January 26, 2007

2 Min Read

James Martin, 2000 Southwest Winner


It’s mid-May in the Texas Plains with the promise of another dry, hot summer string farmers in the face.

And James Martin is optimistic about his peanut crop. He expects to make good yields on the 236 acres he planted this year. He usually does, averaging close to 5,200 pounds per acre.

Martin says rotation and irrigation timing are critical for profitable peanuts. And he’s efficient. Production costs run $400 per acre.

Steve Moore, 2000 Lower Southeast Winner


Steve Moore is living proof that hard times make better managers. “In past years, I didn’t pay as much attention to inputs; I’d spray on a 14-day fungicide schedule whether the peanuts needed it or not,” says Moore, who farms in Early County, Ga.

“You can’t cut a lot of corners in peanuts and still make a good yield, but you can watch input costs.”

Peanuts make up more than 30 percent of Moore’s total farm income and he maintains a yield goal of 3,500 to 4,000 pounds per acre.

“It’s fairly easy to grow a peanut crop, but I just haven’t found too many places where I can reduce costs.
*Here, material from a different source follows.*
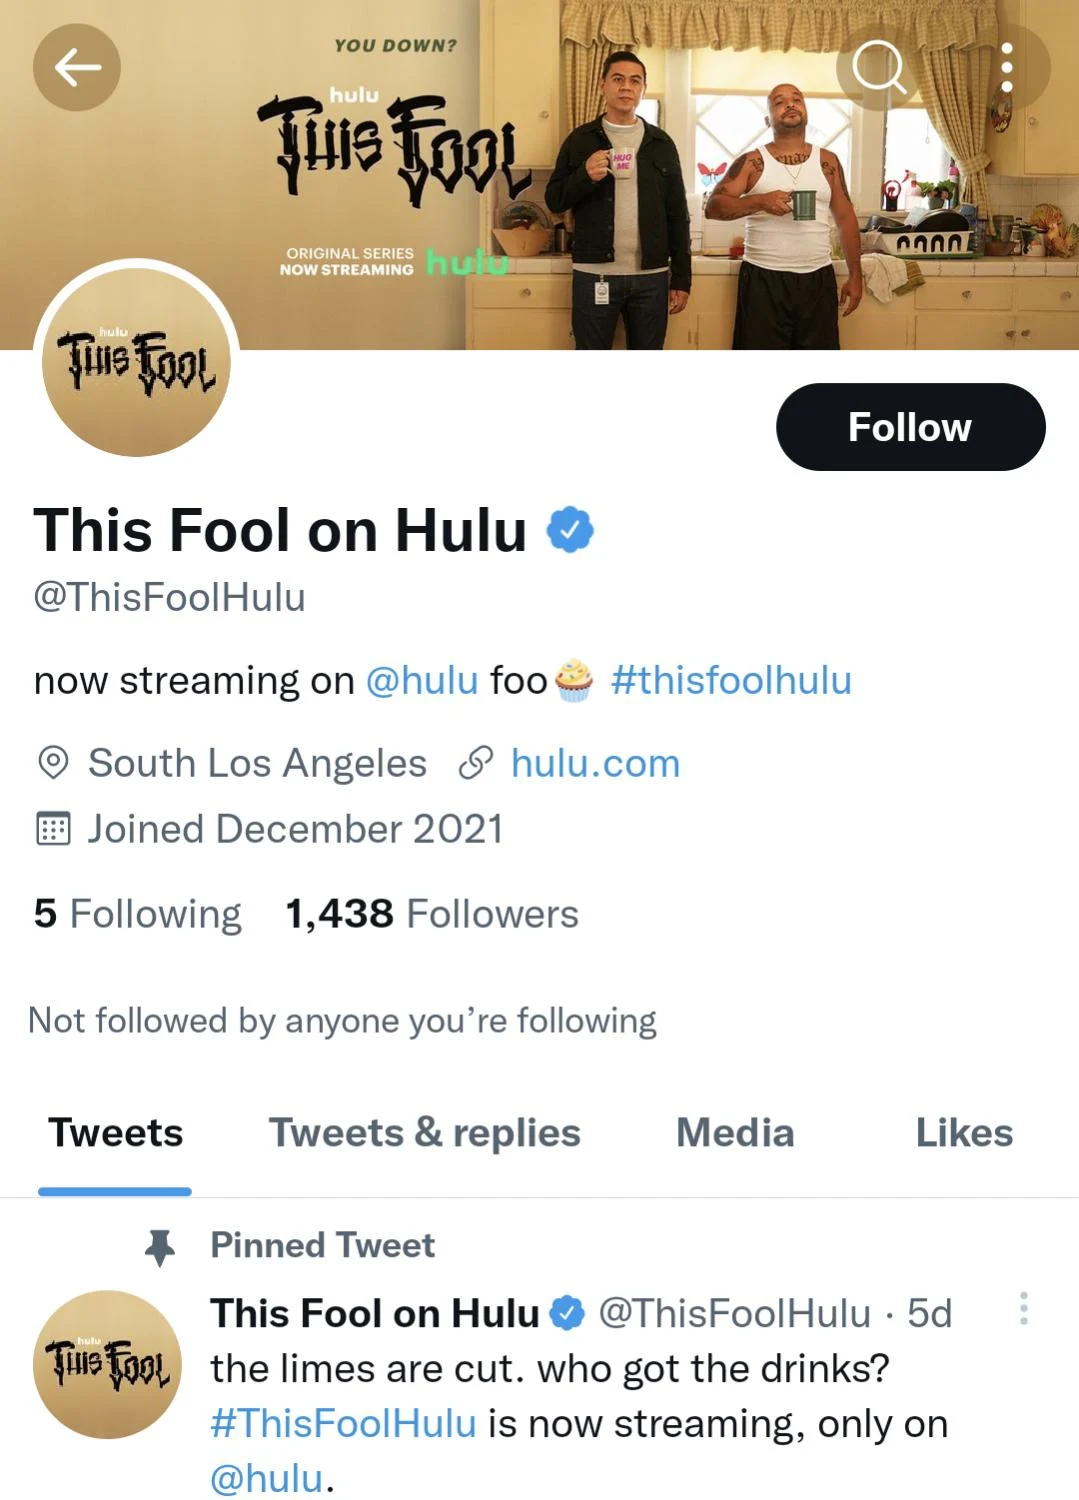Open the hulu.com website link

click(595, 764)
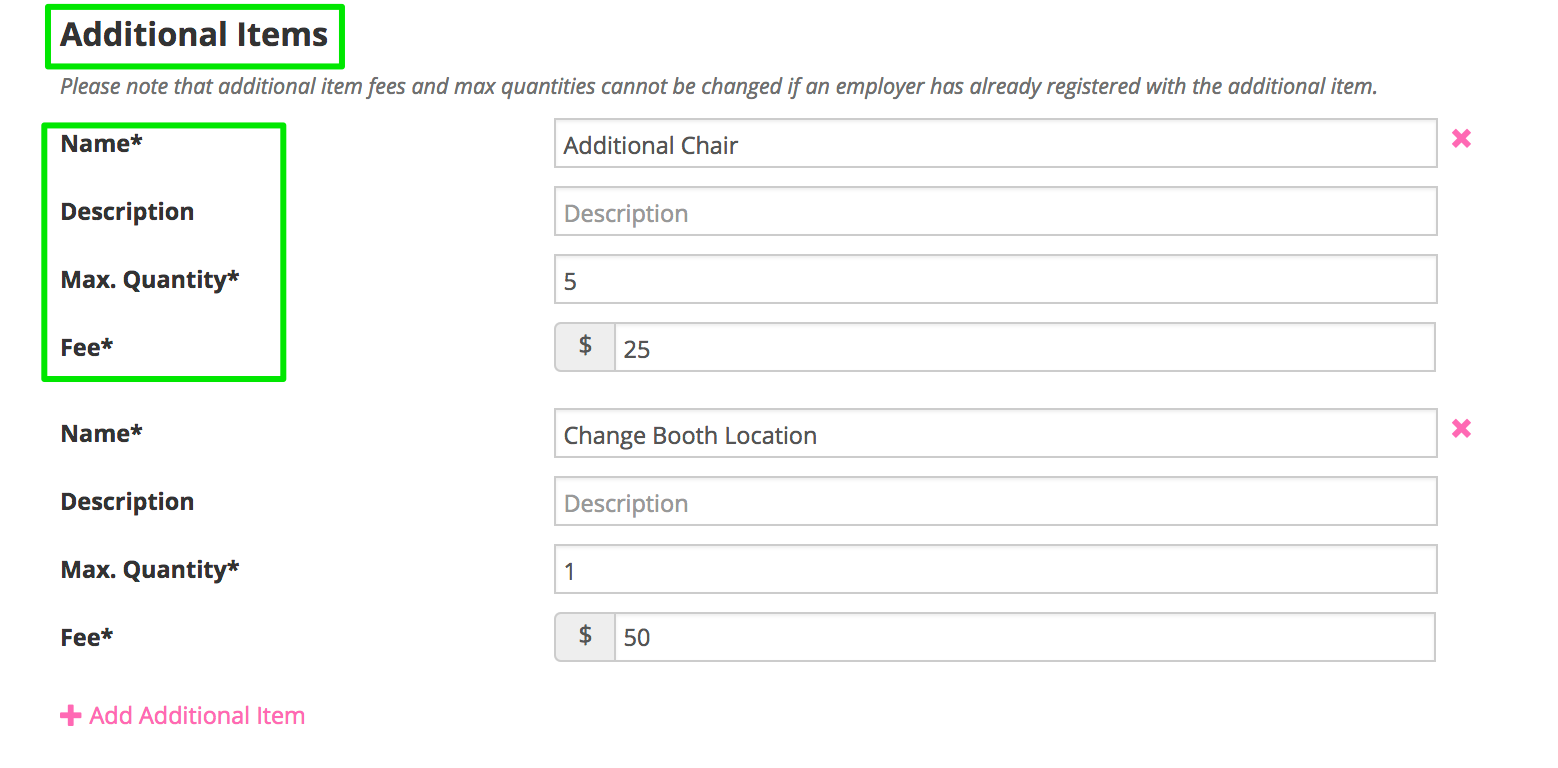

If it rains, we have to spray fungicides. And I wouldn’t even think about growing peanuts without irrigation.”

Joe Cobb, 2000 Upper Southeast Winner


You don’t want to be an insect, disease or weed in Joe Cobb’s Windsor, N.C., peanut fields. He’s going to take you out. And he’s going to spend less doing it than most peanut growers in the Southeast.

“We’ve made a lot of changes for the better on this farm over the past 10 years,” Cobb says. “Everything I do ahs a value, every trip across the field, every chemical I use or don’t use.”

He keeps meticulous records so he knows what works and what doesn’t on his 360 acres of peanuts, 300 acres of full-season soybeans and 850 acres of cotton.